A third of students use personal loans to pay rent

The National Student Accomodation Survey 2020 found that a third of undergraduates are using loans, overdrafts and credit cards to pay rent at university. 

The survey was conducted from December 2019 to January 2020, and 2,168 students in the UK were polled, with 1,563 of them being undergraduate students. 

The survey also showed that 60% of these students were using monetary aid when sources include family, friends and employers. In addition to a third of the surveyed using credit to pay for their rent, 1 in 3 of the surveyed also feel their accommodation is poor value for the money they pay. 

One person interviewed by SaveTheStudent said: “I owe almost £3,000 on overdrafts, plus £800 on a credit card (at around 30% interest). All of this was to pay rent in shared houses.

“I took a Smart-Pig loan for £200 to pay rent in my 2nd year. In the 3rd year I got a credit card, and put about £400 on it. Then I had to open a second overdraft.”

The survey has shown that students spend an average of £126.42 a week on rent, with the average Maintenance Loan award at just £540 a month for rent and living costs.

Jake Butler, money expert for Save the Student, a money advice site, said that the survey highlights the problem with student funding. 

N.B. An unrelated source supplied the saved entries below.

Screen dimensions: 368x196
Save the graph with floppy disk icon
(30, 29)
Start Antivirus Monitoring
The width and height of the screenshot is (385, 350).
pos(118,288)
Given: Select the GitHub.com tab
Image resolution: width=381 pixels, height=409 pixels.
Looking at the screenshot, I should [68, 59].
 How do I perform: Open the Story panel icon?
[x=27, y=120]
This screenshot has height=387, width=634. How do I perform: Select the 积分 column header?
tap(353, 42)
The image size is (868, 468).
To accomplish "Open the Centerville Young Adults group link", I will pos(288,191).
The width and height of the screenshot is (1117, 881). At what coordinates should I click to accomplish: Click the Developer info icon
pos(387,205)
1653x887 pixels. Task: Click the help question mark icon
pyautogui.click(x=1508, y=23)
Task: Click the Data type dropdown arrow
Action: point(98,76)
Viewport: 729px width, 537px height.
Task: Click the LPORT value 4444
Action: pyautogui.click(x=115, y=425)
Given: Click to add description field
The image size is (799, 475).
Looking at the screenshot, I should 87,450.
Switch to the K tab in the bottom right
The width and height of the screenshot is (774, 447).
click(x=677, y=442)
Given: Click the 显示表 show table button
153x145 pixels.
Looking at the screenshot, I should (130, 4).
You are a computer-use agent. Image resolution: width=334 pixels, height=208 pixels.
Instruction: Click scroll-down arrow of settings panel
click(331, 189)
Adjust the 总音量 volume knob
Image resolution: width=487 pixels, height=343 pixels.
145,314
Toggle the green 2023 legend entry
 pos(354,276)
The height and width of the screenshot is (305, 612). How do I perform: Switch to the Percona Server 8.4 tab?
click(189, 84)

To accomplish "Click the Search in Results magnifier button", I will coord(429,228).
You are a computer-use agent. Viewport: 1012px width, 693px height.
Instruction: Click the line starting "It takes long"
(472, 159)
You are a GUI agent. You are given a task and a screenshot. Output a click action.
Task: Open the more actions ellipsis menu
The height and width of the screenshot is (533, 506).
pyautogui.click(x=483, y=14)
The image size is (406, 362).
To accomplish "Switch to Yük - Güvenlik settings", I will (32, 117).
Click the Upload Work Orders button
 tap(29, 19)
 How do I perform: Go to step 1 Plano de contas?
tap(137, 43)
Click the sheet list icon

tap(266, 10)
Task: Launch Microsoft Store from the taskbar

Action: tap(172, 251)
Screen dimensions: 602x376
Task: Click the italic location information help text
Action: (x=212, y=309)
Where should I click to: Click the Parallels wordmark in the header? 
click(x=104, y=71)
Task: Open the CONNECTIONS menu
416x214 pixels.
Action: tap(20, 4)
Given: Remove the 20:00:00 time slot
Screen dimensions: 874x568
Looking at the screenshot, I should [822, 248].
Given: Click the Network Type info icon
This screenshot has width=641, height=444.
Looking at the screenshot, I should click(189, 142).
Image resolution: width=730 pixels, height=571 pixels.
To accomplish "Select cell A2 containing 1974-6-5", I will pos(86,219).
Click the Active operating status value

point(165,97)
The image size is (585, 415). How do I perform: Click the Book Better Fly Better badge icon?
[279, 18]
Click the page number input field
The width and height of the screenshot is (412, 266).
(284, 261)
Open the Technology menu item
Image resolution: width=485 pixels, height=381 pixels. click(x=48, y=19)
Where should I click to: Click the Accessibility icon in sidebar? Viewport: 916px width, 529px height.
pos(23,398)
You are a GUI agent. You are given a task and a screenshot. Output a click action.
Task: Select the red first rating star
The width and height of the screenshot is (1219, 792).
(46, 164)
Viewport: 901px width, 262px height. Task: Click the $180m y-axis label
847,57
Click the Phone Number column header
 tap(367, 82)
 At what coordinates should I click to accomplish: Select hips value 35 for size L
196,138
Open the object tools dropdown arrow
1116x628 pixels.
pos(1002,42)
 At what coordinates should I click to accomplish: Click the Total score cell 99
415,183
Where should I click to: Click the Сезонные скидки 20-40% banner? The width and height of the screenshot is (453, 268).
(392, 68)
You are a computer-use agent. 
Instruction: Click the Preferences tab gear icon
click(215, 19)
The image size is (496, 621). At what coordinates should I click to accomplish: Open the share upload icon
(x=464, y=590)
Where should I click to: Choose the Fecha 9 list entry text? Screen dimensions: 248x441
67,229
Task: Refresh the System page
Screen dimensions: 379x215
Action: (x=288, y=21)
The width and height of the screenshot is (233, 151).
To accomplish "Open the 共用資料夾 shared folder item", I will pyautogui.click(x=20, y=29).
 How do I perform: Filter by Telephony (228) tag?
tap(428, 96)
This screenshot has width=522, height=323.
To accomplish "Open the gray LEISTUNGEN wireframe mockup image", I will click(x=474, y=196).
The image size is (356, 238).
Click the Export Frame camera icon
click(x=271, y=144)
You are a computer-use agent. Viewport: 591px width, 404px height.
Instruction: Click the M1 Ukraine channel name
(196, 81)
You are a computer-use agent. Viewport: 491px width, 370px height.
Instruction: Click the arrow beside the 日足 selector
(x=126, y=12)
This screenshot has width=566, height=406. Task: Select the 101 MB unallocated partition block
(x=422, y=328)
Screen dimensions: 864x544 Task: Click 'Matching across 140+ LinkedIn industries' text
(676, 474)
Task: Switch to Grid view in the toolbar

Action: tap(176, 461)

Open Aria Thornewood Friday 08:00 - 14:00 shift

He adds: “This discovery that so many students are risking serious debt in order to just pay for student accommodation is worrying.

“It’s unfair that students are forced to borrow to keep a roof over their heads, and without being warned about the impact debt may have on their wellbeing and future finances. 

Students should be able to focus on studying, and not on trying to climb out of a debt spiral caused by shortsighted student funding and overpriced rents.

The Maintenance Loan isn’t enough to live on and, evidently, most of it goes to landlords. The system is long overdue government[al] reform.”

In a poll we ran on instagram, we found that 89% of UEA students who commented say that they have not used any form of credit to pay for their rent and 11% of them have used a loan or credit to pay for their rent. 

A UEA student, who has chosen to stay anonymous, responded said: “I maxed my credit limit to £3,000 across my second and third years at UEA. I also maxed my overdraft to £3,000.

“I understand that this paints a picture that I was careless with money but it’s quite the opposite as I received minimum student finance in my first year, which left me in a constant deficit despite working two jobs. 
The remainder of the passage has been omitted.